(AVAILABLE DATA begins)
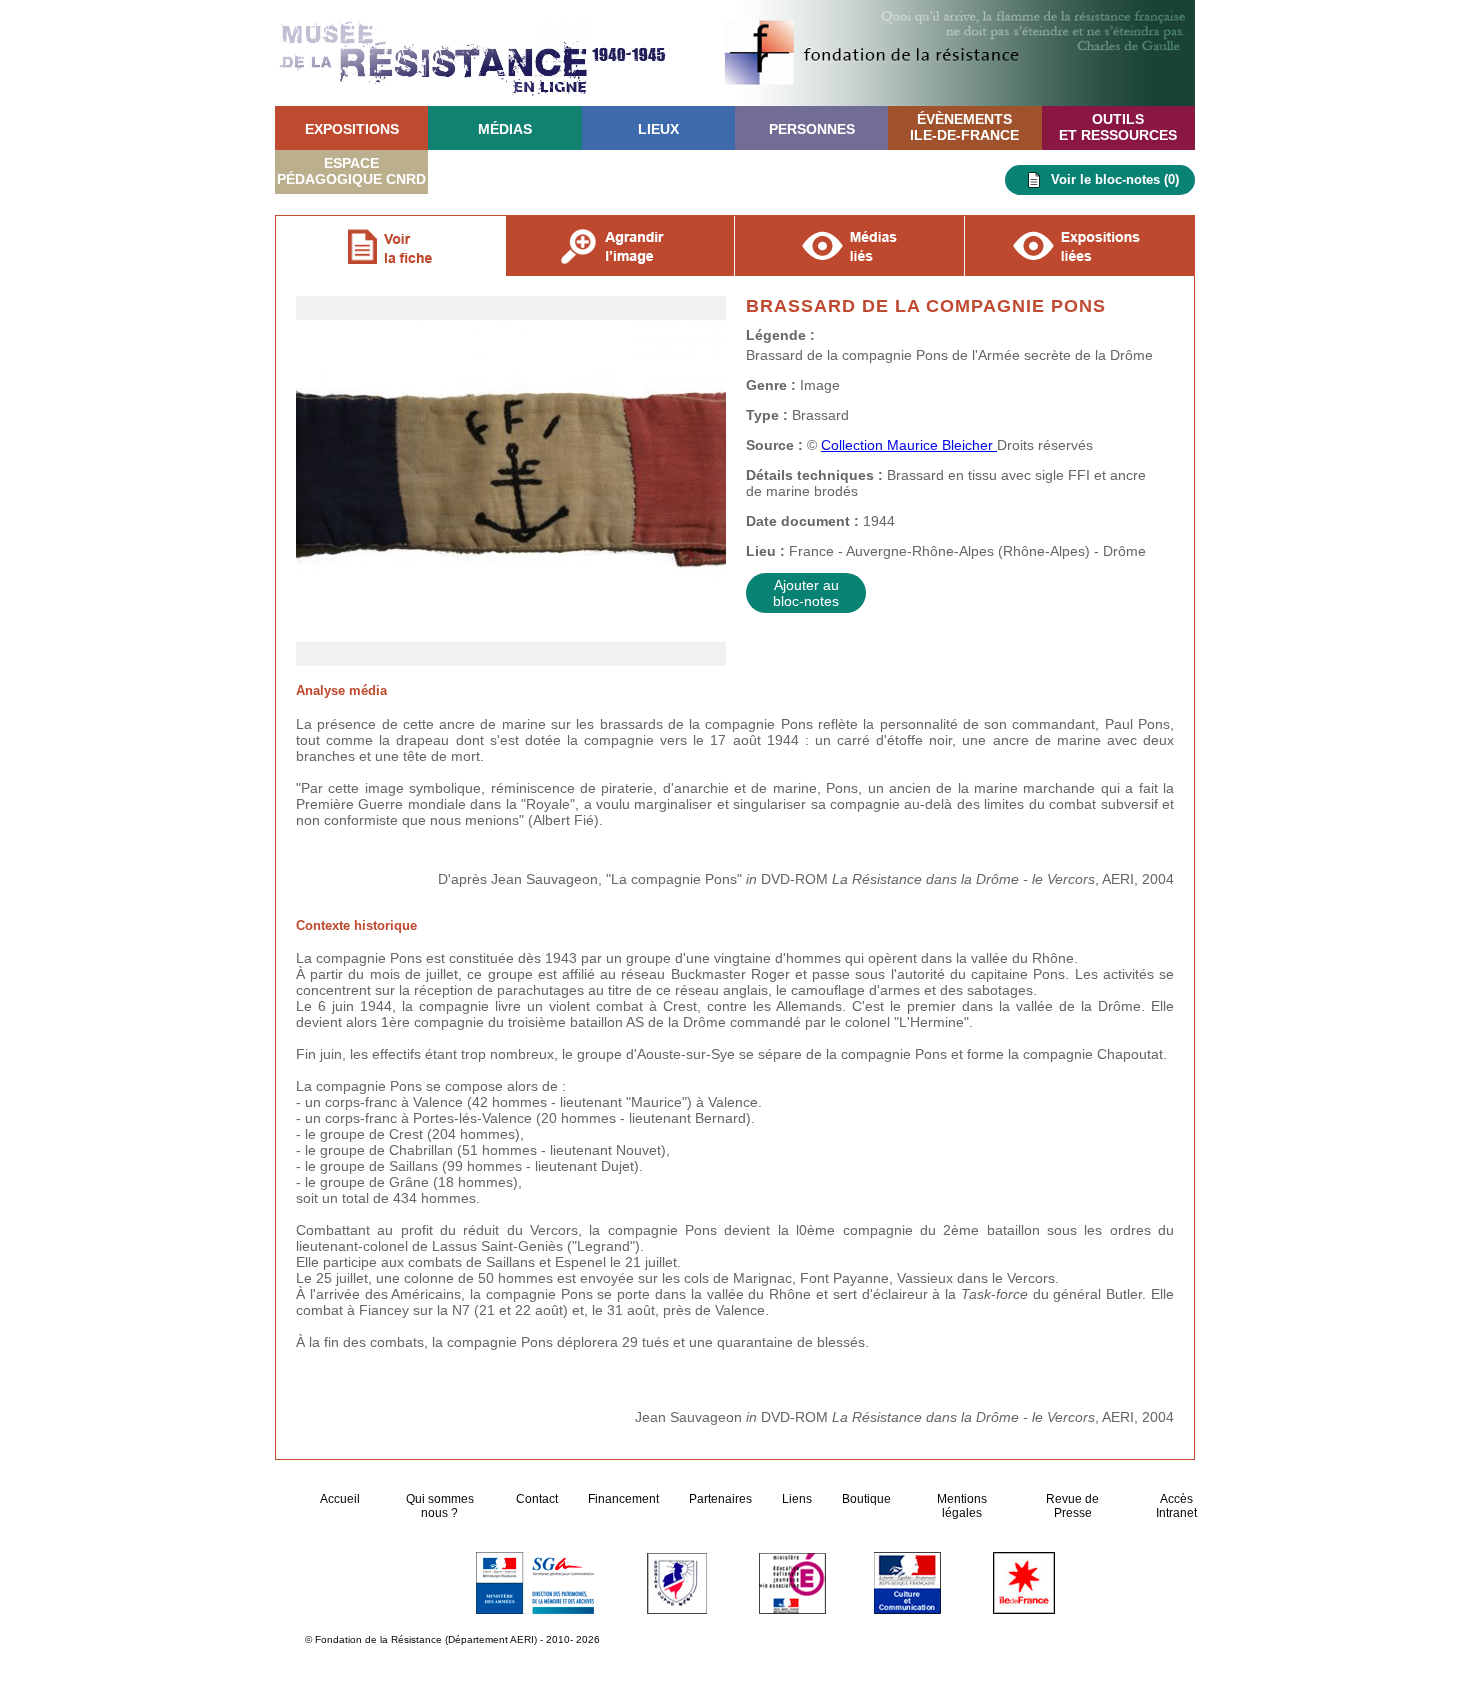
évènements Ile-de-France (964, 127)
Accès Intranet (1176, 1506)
(AVAILABLE DATA ends)
(AVAILABLE DATA begins)
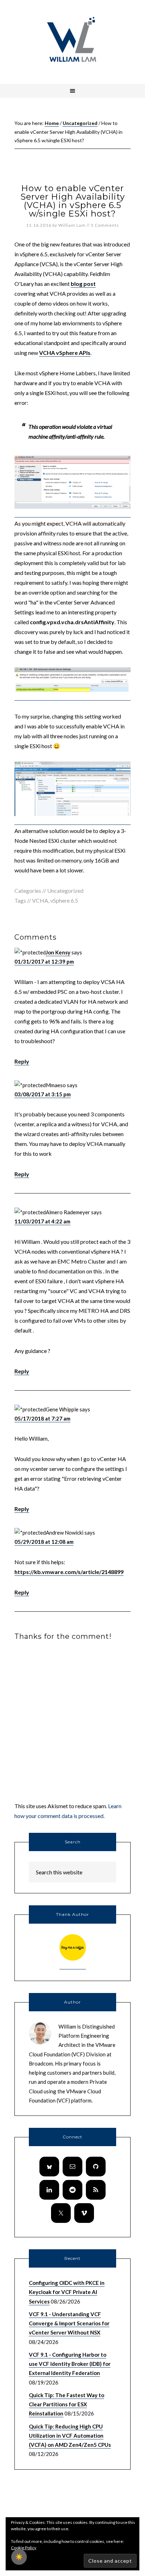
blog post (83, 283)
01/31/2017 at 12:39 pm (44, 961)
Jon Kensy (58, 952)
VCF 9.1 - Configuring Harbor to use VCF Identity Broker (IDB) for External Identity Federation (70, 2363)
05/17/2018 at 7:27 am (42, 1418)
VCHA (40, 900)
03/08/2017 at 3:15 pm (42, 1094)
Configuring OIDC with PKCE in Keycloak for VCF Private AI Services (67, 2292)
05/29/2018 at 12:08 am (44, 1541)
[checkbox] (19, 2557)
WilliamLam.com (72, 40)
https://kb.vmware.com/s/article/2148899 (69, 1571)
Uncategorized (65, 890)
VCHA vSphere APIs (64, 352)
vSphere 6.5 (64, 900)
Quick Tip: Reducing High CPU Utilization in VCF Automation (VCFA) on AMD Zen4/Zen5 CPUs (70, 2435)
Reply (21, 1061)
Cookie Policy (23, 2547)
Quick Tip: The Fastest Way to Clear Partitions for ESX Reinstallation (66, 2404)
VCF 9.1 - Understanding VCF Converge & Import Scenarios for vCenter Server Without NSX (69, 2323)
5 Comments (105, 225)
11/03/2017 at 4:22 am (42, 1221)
(AVAILABLE DATA ends)
(AVAILABLE DATA begins)
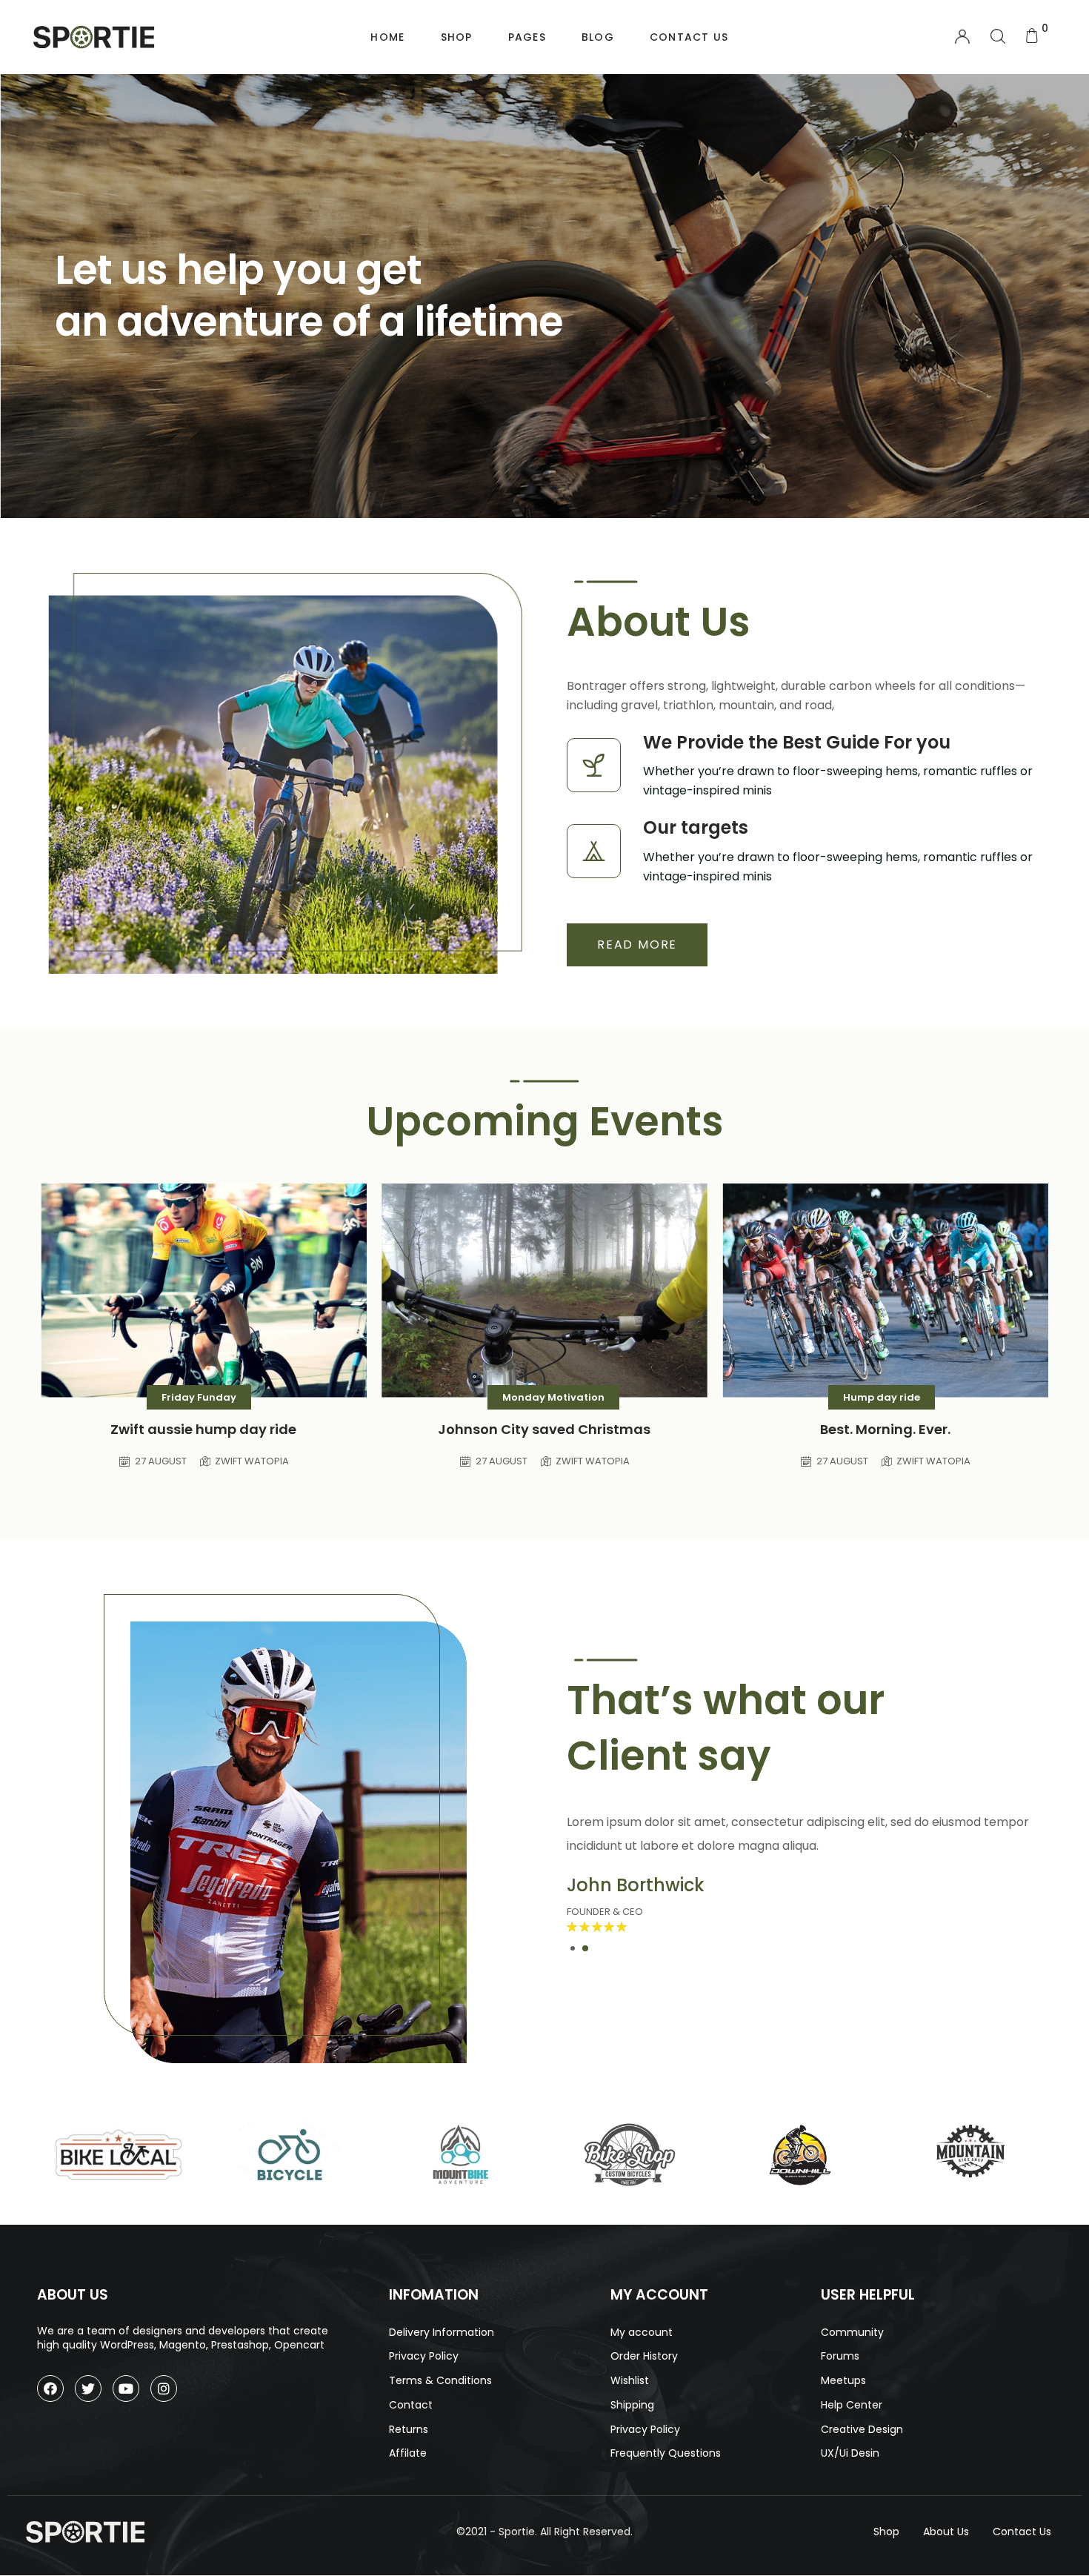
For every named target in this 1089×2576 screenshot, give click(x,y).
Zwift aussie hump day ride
(AVAILABLE DATA ends)
#### WHAT YOU ARE ASKED TO DO:
Reproduce the lines of the entries above from the one with "VCHA vSphere APIs (64, 352)" to the one with "Quick Tip: The", both included, exactly and without any other line.

#### REPLY:
VCHA vSphere APIs (64, 352)
vSphere 6.5 (64, 900)
Quick Tip: Reducing High CPU Utilization in VCF Automation (VCFA) on AMD Zen4/Zen5 CPUs (70, 2435)
Reply (21, 1061)
Cookie Policy (23, 2547)
Quick Tip: The Fastest Way to Clear Partitions for ESX Reinstallation (66, 2404)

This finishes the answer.